麒麟の翼

 東京日本橋で一人の男性(中井貴一)が殺された。その男性は腹部をさされたまま8分もこの場所まで歩いたのである。一方容疑者八島冬樹(三浦貴大)は現場から逃げようとして車にひかれて意識不明になる。八島の恋人の中原香織(新垣結衣)は八島は決してそんなことをする人ではないと言いはった。この捜査を命じられたのは日本橋署の加賀恭一郎(阿部寛)と警視庁捜査一課の刑事松宮脩平(溝端淳平)だった。被害者青柳武明(中井貴一)は建築部品メーカー・カネセキ金属の製造本部長であり、デジタルカメラやインターネットカフェの会員証等があったが遺族の知らないものであった。そして縁もゆかりもない人形町でなにをしていたのか?半年前八島は会社で事故にあい、カネセキ金属から派遣会社に圧力がかかり派遣労働者の八島が契約を打ち切られ、青柳は労災隠しを指示したと言われた。それを逆恨みした八島が青柳を殺したという線が濃くなった。容疑者が狡猾な企業の犠牲者と報道されるや世間の批判が青柳に向けられる。
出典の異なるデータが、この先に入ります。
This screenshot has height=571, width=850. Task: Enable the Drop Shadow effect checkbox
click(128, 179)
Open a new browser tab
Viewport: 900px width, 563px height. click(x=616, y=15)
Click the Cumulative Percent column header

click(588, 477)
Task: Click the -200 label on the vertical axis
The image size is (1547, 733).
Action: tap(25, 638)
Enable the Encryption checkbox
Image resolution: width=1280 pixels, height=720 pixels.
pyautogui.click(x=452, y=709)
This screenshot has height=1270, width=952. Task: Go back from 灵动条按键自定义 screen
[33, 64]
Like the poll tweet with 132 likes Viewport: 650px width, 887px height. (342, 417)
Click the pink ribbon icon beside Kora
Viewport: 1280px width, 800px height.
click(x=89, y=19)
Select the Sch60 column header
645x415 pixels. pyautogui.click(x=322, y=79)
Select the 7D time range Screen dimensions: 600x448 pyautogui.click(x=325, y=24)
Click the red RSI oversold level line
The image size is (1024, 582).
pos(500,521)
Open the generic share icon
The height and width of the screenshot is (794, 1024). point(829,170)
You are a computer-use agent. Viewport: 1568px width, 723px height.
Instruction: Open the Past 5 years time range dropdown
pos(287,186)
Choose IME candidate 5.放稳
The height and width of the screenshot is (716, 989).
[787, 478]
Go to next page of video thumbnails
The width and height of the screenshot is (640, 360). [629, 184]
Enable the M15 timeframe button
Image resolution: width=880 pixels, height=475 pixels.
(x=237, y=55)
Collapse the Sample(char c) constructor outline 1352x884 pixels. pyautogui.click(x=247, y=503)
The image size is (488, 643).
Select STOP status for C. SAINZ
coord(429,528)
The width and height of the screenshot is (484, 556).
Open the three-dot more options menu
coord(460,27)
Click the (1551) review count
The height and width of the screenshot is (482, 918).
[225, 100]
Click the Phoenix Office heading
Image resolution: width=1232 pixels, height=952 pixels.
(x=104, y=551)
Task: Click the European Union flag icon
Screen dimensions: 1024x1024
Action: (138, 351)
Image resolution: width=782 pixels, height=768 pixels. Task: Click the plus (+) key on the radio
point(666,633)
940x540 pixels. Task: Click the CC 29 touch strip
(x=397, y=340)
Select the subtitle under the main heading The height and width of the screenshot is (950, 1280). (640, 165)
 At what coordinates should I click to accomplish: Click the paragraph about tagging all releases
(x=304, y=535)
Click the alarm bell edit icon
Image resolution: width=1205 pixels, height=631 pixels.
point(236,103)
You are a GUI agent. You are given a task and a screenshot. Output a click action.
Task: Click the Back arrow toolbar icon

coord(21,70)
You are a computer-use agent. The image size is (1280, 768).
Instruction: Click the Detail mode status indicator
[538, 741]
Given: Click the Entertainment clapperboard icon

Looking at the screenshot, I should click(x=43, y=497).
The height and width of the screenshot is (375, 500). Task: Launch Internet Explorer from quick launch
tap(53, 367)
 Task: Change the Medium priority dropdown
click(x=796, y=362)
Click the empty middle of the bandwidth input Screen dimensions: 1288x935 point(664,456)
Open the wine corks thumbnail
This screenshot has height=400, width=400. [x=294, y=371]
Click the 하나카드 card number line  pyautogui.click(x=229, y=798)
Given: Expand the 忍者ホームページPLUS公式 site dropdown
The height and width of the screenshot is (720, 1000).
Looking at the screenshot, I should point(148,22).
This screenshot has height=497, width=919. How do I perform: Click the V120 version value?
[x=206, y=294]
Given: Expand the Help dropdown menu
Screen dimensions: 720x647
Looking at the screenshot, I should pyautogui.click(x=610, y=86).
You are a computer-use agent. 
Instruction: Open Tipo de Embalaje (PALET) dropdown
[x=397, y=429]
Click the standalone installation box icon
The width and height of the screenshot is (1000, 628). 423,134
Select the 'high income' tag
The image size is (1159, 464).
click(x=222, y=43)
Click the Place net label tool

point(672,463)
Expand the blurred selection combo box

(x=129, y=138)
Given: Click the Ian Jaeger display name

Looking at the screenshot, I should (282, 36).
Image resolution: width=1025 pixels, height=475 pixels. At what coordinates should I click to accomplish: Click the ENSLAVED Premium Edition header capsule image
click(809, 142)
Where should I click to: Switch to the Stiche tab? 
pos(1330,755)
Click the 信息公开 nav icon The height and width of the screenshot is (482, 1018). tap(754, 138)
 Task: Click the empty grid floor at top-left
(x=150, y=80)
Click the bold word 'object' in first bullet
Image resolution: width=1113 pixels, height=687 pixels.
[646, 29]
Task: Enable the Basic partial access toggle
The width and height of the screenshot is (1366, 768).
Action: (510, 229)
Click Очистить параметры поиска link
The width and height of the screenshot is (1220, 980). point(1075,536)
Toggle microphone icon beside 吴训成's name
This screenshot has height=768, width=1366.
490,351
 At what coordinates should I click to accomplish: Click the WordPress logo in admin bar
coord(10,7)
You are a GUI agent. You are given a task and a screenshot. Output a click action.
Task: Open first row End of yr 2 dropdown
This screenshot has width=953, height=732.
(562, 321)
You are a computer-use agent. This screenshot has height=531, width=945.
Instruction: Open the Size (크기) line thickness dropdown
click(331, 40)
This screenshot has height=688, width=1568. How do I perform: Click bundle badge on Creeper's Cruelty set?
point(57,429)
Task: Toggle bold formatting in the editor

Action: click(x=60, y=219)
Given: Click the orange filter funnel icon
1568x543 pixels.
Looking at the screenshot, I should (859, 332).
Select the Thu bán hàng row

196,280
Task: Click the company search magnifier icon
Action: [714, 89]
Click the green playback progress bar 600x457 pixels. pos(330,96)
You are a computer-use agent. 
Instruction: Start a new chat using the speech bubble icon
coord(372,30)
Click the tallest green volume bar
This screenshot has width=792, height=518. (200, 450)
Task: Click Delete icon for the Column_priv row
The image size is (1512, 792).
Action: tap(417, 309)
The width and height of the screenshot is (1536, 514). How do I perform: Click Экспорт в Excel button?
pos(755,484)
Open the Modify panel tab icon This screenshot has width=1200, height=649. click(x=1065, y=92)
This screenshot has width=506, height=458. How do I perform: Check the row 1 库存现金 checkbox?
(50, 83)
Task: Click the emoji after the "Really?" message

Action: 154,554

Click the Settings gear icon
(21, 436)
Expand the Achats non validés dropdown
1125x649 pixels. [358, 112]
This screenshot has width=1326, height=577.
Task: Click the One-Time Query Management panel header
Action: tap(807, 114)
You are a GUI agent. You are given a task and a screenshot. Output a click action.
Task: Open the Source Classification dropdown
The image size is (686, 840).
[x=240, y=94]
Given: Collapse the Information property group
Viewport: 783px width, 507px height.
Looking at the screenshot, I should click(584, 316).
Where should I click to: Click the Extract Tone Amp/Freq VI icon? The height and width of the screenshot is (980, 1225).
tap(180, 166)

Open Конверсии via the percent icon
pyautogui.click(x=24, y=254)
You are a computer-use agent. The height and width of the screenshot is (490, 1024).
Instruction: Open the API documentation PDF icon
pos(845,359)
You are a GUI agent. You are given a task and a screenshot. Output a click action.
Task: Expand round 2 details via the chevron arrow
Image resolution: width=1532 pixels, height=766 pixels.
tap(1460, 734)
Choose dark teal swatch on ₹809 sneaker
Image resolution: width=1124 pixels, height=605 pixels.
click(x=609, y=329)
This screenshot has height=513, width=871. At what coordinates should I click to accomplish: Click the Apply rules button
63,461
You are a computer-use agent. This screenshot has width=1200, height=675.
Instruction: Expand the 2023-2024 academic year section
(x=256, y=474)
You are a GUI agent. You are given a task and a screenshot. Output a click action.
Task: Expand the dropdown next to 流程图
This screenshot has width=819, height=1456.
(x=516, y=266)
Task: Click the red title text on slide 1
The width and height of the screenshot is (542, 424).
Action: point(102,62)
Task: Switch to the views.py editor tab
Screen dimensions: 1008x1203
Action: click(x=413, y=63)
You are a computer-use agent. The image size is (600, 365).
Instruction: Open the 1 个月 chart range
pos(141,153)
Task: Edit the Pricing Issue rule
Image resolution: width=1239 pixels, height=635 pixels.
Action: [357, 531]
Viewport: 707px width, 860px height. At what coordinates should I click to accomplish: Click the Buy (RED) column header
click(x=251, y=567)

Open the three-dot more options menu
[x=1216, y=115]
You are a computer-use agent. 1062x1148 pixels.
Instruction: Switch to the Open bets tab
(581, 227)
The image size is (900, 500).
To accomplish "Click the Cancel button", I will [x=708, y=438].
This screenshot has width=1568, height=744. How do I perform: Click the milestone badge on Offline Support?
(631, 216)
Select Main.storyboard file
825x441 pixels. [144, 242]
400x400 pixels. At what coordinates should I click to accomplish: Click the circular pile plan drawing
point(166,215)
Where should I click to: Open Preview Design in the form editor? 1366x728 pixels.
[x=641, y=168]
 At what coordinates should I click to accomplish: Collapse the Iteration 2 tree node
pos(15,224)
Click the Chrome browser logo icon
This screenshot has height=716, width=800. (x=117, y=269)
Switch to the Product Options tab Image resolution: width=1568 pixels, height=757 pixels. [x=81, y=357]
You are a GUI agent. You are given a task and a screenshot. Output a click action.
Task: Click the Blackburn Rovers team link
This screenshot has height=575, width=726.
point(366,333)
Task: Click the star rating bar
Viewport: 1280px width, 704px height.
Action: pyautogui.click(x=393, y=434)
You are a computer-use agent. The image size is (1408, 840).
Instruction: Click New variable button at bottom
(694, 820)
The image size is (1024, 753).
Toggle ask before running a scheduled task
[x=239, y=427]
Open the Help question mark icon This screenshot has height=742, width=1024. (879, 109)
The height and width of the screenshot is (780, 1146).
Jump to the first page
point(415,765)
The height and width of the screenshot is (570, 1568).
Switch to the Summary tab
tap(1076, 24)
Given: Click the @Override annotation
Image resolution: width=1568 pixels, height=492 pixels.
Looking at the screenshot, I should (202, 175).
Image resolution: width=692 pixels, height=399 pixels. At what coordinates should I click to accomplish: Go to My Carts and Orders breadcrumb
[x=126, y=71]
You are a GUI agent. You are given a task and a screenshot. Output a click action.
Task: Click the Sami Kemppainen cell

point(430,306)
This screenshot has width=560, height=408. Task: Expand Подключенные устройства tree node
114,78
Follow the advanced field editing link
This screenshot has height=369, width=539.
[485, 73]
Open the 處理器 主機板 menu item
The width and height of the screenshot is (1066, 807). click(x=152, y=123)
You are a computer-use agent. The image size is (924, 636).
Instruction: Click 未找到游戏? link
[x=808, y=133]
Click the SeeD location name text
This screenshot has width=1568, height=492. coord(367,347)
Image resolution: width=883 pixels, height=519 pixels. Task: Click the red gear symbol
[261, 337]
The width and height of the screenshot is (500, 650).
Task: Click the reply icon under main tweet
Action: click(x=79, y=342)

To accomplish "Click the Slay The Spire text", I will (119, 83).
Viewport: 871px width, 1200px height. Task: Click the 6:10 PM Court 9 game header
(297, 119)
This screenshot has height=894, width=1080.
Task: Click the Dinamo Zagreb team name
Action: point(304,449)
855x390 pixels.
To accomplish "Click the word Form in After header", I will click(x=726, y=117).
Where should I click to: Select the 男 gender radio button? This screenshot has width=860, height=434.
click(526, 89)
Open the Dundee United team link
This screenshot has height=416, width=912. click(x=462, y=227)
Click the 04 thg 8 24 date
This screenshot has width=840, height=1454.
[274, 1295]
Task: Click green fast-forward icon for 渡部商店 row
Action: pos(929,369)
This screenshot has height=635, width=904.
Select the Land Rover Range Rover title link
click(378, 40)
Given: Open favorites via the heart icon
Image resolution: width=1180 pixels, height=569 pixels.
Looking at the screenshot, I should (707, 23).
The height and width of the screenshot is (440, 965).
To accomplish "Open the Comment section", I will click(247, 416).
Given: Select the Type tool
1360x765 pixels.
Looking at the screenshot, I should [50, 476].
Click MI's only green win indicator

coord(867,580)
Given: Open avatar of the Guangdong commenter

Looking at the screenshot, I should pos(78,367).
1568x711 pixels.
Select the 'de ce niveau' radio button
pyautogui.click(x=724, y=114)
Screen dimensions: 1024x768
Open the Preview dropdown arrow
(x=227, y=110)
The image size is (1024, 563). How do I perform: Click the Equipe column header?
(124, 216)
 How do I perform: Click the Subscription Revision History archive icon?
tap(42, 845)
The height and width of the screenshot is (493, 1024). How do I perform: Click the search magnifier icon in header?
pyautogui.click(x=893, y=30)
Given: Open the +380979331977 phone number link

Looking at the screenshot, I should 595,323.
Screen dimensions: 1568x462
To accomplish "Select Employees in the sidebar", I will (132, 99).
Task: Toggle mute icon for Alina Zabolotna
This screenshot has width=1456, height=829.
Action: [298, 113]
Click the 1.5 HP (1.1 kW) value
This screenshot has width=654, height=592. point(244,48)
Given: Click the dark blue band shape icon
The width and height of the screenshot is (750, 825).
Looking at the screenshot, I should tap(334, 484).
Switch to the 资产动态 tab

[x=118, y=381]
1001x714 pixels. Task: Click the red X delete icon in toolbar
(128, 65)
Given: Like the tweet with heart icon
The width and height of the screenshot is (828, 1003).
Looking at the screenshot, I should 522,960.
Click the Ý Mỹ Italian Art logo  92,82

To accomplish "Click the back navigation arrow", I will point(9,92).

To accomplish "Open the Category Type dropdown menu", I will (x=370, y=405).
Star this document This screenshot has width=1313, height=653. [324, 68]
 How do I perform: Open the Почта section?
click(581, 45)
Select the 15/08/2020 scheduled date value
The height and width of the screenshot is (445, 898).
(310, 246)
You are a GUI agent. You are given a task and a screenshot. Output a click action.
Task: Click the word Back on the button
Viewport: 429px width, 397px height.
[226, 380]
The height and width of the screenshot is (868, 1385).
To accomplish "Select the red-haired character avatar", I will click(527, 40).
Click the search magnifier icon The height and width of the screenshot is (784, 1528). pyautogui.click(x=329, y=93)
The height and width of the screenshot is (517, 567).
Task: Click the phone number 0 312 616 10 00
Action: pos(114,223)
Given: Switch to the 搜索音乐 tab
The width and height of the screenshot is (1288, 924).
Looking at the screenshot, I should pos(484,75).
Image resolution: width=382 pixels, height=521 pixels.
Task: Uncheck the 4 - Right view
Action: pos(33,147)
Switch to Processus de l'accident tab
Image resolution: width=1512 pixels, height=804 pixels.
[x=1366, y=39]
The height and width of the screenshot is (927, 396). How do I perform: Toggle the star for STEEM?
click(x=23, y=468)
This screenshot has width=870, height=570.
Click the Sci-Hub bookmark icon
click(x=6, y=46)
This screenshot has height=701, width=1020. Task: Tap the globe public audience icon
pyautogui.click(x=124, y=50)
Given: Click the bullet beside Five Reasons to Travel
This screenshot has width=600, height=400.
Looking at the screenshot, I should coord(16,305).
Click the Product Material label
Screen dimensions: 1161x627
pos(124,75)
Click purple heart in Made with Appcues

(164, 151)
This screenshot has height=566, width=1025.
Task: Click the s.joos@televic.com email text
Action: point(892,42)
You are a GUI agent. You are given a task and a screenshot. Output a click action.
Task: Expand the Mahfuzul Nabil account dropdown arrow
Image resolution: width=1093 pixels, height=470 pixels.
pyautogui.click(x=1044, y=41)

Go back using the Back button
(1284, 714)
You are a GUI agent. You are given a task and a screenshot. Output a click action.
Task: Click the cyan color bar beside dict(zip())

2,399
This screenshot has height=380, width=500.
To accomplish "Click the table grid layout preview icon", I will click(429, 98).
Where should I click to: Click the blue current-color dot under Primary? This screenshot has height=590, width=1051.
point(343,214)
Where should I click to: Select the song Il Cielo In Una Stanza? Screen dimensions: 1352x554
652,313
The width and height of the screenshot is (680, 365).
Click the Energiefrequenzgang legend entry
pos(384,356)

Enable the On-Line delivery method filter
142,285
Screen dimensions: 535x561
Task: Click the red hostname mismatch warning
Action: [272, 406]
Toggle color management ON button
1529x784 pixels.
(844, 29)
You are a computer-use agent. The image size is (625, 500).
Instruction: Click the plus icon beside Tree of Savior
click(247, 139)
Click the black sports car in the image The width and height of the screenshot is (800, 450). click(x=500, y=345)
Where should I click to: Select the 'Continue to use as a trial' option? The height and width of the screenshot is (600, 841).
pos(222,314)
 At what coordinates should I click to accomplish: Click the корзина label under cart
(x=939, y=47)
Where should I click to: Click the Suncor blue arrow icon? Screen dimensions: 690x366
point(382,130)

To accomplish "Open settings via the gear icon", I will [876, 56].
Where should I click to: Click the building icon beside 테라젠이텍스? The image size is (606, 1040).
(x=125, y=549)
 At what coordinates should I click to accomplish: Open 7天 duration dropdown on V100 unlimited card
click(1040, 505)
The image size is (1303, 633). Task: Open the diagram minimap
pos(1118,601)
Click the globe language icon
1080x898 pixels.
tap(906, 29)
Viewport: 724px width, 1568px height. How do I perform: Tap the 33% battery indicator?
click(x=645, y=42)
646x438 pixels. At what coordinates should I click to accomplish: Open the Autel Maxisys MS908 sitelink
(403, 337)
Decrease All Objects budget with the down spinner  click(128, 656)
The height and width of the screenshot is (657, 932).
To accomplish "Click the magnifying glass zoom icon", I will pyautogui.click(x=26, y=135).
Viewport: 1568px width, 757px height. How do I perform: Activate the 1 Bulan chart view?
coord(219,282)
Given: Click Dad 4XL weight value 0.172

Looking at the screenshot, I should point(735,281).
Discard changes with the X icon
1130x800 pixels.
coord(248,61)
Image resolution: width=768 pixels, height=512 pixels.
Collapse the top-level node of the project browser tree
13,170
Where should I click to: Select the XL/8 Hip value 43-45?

 青柳が七福神めぐりをしていたことがわかり、それはなぜだったのか?柳の息子悠人(松坂桃季)は父を批判し自分にわだかまりがあったようだ。被害者の足取りを追う中、被害者青柳は息子の中学の恩師に電話をかけていたことがわかる。恩師から高校時代の水泳部で事故があったことも聞き出した。そして事故の被害者の母親がインターネットの麒麟の翼という題で事故にあった息子の闘病生活を発信していたことがわかり、それが七福神巡りと関係していたことも分かってきた。柳は事故後息子の様子が変わったことをしって、この事故は単なる事故ではないと確信し、事故時の息子の友人たちに話を聞き出そうとしていた。結局水泳部で事故にあった部員が水泳大会で負けた原因であったとその部員をしごいたところプールで意識消失をおこし後遺症を持ったのであった。それを隠したのが恩師の指示であり、逆にそのことを気付きつつあった正義感の強い青柳が事故時の水泳部員の一人である息子の友人に殺される羽目になった。
 死に向かう中、事実から決して逃げるなというメッセージを柳は息子に残すため日本橋の麒麟の翼のところまで瀕死の重傷にもかかわらず歩いてきたのである。